Chapter Three
There he stood, Walker James McGrath.
Seeing him now was as much a shock as it had been hours earlier.
Her heartbeat kicked up and her breath came in gulps and she prayed
to dear god he wouldn’t notice. She’d hoped time and disinterest on
his part was the formula needed to destroy any remnants of what had
been her juvenile first love. Apparently, that hope was futile.
Having a physical reaction to Walker irritated the hell out of her
and had her scowling, though she assured herself her response was
due to surprise rather than any echo of lingering
feelings.
She studied him more thoroughly than
she’d done earlier. He’d lost the lankiness of his early twenties.
Now thirty-three, the muscular build he’d developed warned of
latent power barely held in check. He’d pushed goggles to the top
of his head, pulling back the thick dark hair that’d always fallen
over his forehead when he’d been a boy.
His hair was long, well past the
collar of his shirt.
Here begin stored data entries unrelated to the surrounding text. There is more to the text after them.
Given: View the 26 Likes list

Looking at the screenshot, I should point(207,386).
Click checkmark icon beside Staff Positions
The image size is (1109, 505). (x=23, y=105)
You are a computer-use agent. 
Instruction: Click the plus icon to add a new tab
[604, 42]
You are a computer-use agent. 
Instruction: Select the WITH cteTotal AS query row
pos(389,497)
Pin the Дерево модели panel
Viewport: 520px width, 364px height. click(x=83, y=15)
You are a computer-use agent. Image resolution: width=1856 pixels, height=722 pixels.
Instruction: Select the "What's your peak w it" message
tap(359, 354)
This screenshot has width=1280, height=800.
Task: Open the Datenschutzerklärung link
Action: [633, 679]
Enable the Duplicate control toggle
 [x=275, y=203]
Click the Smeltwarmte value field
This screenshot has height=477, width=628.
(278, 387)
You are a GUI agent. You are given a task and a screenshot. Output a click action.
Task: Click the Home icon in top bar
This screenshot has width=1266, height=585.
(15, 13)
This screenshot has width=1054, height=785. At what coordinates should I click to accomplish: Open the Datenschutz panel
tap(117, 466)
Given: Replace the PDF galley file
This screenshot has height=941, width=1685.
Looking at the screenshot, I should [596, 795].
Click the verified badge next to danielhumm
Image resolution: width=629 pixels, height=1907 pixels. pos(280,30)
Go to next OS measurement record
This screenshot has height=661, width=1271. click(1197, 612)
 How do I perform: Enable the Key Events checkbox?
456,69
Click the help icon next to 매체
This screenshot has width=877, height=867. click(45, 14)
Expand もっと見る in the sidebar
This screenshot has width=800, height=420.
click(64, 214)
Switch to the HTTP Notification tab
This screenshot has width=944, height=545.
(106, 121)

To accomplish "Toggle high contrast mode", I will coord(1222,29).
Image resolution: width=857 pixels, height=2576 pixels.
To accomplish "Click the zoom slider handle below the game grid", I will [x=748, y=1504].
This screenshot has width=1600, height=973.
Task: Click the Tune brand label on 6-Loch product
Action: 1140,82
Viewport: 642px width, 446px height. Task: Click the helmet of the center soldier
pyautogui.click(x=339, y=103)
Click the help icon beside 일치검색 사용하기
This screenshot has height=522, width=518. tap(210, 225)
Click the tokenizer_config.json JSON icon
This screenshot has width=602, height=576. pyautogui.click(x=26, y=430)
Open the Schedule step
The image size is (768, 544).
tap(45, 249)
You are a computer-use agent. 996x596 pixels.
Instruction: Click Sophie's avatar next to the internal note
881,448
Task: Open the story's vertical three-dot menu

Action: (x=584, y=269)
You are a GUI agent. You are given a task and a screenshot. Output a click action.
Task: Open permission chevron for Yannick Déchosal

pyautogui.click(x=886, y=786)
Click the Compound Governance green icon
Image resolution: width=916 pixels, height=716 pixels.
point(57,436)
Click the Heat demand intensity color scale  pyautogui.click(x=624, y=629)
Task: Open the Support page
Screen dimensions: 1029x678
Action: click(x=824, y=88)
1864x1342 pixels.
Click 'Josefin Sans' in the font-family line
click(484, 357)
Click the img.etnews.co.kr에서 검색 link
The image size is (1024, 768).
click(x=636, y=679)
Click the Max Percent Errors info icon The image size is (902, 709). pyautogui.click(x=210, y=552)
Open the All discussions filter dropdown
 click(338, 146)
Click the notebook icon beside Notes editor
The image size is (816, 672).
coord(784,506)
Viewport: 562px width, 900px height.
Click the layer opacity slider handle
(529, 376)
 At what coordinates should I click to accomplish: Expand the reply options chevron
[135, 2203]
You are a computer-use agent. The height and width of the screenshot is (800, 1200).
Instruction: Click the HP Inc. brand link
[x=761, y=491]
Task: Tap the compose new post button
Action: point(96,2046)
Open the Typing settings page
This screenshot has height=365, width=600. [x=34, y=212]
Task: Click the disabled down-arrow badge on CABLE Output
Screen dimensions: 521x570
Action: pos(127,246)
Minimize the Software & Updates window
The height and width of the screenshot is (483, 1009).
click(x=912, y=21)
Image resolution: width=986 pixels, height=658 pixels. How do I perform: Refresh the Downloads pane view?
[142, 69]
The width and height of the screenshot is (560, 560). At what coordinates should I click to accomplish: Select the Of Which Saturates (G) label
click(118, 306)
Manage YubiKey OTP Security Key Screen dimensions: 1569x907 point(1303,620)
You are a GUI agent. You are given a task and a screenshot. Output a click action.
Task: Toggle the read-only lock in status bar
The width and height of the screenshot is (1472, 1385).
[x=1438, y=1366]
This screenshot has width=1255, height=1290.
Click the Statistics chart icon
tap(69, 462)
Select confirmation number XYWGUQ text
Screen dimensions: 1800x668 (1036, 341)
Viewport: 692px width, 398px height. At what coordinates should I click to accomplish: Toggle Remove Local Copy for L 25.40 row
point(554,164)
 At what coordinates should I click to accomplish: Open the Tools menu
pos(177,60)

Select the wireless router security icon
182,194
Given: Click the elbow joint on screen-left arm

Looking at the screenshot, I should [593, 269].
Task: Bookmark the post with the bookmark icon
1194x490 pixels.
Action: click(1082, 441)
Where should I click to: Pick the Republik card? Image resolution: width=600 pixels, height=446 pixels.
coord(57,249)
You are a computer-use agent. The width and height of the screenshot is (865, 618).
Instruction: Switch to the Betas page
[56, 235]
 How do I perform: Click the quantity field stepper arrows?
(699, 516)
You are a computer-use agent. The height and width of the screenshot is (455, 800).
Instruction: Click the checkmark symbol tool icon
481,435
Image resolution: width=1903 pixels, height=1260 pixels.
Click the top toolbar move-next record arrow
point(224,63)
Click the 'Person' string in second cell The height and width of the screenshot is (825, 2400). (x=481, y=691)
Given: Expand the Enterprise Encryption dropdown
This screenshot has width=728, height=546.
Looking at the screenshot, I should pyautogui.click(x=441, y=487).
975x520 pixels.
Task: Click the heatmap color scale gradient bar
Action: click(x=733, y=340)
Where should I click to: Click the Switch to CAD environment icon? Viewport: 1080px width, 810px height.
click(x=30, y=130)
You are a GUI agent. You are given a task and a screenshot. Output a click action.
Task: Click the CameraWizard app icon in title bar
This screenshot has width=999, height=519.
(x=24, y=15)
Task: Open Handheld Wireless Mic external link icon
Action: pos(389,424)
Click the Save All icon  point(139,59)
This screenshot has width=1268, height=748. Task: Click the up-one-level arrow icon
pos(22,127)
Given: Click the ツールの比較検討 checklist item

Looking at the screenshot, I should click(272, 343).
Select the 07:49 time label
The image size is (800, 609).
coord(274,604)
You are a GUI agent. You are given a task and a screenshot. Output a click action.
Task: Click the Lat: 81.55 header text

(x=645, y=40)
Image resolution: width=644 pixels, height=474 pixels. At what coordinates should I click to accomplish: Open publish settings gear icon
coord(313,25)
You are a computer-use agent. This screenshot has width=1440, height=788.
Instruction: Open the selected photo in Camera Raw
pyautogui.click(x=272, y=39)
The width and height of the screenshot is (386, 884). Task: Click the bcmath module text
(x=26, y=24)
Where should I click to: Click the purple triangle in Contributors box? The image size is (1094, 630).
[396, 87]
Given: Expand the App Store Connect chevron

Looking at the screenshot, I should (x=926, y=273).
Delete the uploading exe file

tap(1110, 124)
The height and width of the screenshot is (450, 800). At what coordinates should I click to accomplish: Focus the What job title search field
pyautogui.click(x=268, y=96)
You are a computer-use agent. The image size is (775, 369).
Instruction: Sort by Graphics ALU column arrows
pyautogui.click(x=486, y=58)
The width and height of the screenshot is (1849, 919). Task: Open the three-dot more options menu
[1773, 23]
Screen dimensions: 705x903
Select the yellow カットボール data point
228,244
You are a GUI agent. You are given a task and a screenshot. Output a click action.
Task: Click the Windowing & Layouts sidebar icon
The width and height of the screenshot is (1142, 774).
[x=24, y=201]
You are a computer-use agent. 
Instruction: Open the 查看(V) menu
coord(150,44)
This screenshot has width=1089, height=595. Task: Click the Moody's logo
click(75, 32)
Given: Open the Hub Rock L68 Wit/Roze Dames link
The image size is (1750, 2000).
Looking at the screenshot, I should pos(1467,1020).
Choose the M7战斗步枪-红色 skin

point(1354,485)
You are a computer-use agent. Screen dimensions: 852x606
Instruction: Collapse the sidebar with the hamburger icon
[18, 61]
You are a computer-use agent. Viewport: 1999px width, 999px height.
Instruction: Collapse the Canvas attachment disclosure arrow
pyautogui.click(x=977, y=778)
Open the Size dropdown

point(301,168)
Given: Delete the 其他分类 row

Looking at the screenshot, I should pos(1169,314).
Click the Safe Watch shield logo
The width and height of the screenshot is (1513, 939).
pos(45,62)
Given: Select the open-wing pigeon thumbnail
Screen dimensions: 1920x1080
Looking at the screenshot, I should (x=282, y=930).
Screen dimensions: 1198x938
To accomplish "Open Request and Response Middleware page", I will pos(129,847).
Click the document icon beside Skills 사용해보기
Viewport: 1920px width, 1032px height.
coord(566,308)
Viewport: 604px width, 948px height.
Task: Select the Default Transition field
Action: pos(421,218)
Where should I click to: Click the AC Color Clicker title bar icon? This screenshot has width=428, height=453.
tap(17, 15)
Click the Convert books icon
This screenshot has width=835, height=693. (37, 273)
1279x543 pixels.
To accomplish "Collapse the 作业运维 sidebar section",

Coupled with the raw strength of his build, it
gave him a wild, untamed look. He’d inherited his dark hair from
his grandmother, who’d been partly of Mexican heritage, while eyes
of deep forest green came straight from James.
Delaney thought her appearance must’ve
caught Walker by surprise too. For a fraction of a second his gaze
had flared over her, bringing heat wherever it touched.
Then the shutters slammed down over
his eyes, erasing any trace of emotion.
“Take a wrong turn,
sweetheart? Or were you looking for me?” The goading tone annoyed
her, but it was countered by the effect it had on her. His voice
had grown deeper with time and washed over her like rippling water
smoothing over a sandy beach. She suppressed a shiver and decided
his questions didn’t deserve a response.
“Hello to you too,
Walker.”
He bent to stroke Callie’s head and
scoop up the brown and white dog at his feet. “A little late for
pleasantries, but at least you remember my name.”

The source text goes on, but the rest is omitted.